Task description. Go to the line that contains "Viewport: 1443px width, 981px". Restate that line and each one after it exactly, through the end of the records, without pictures.
*** Opening of Available data ***
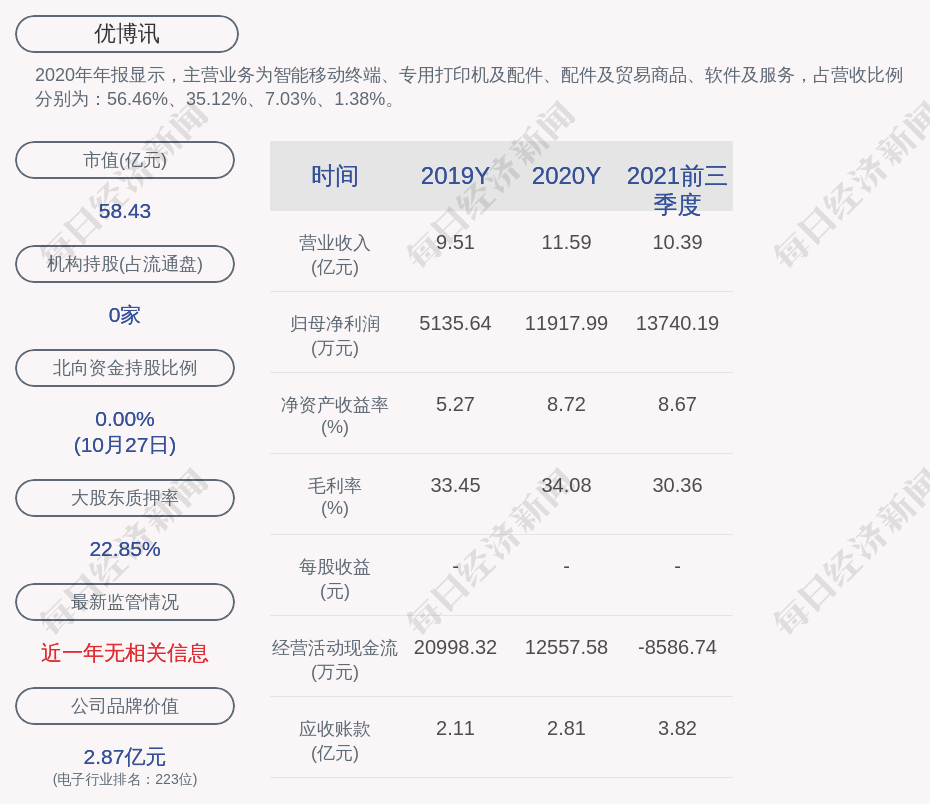The width and height of the screenshot is (930, 804).
Task: Click the 公司品牌价值 label pill
Action: [125, 706]
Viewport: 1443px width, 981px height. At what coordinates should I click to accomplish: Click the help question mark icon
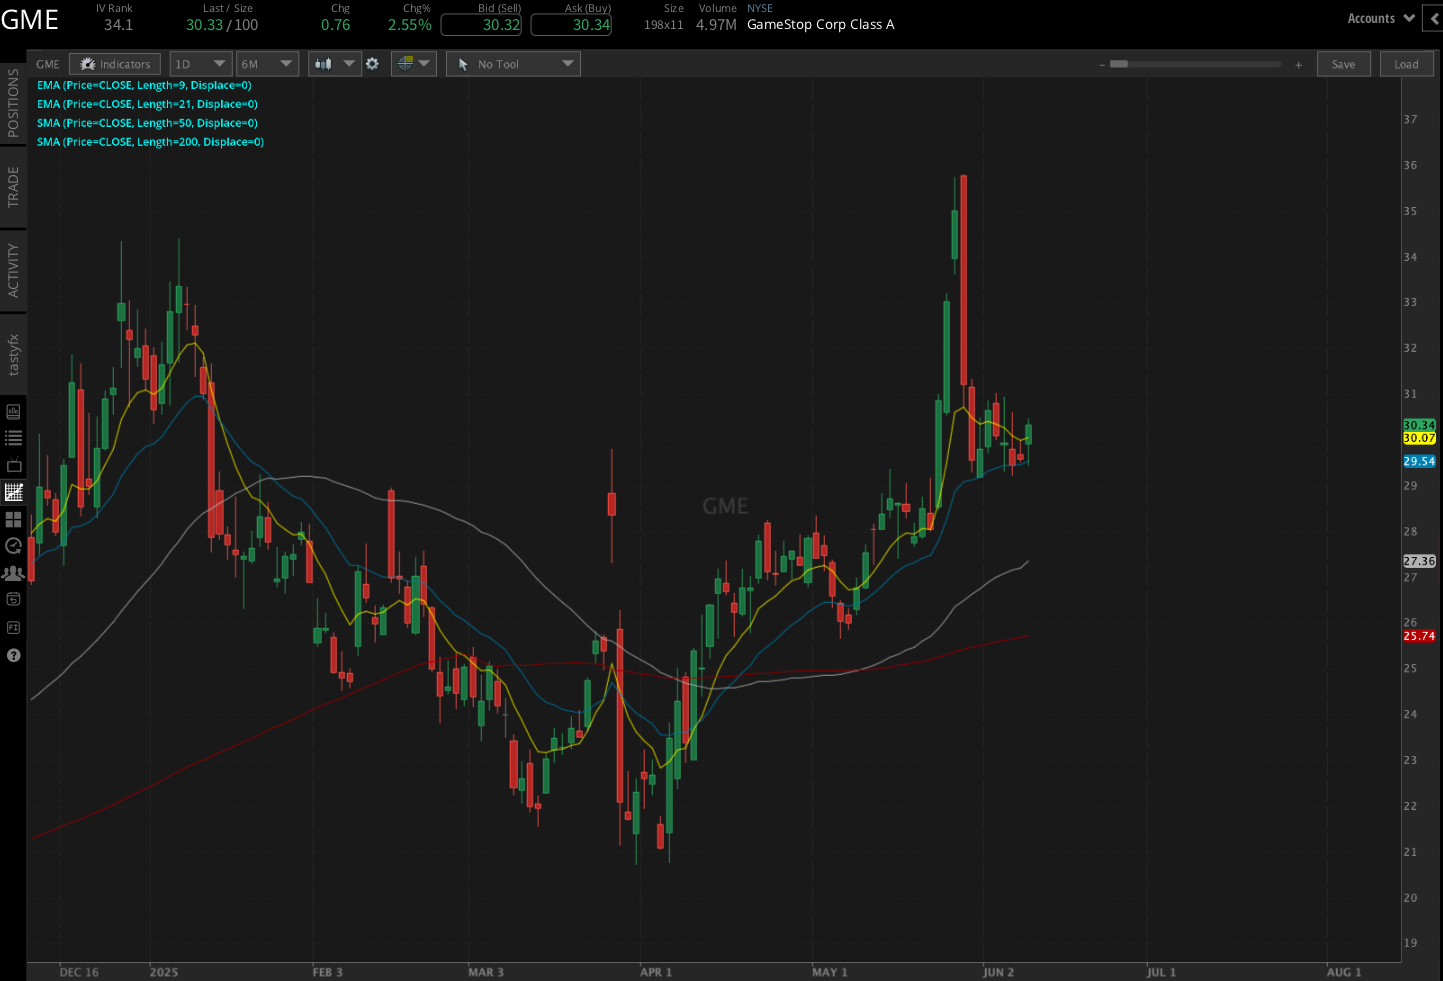pyautogui.click(x=14, y=655)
*** Close of Available data ***
Solution for this task.
Viewport: 1443px width, 981px height. At what coordinates should I click to accomplish: Click the help question mark icon
pyautogui.click(x=14, y=655)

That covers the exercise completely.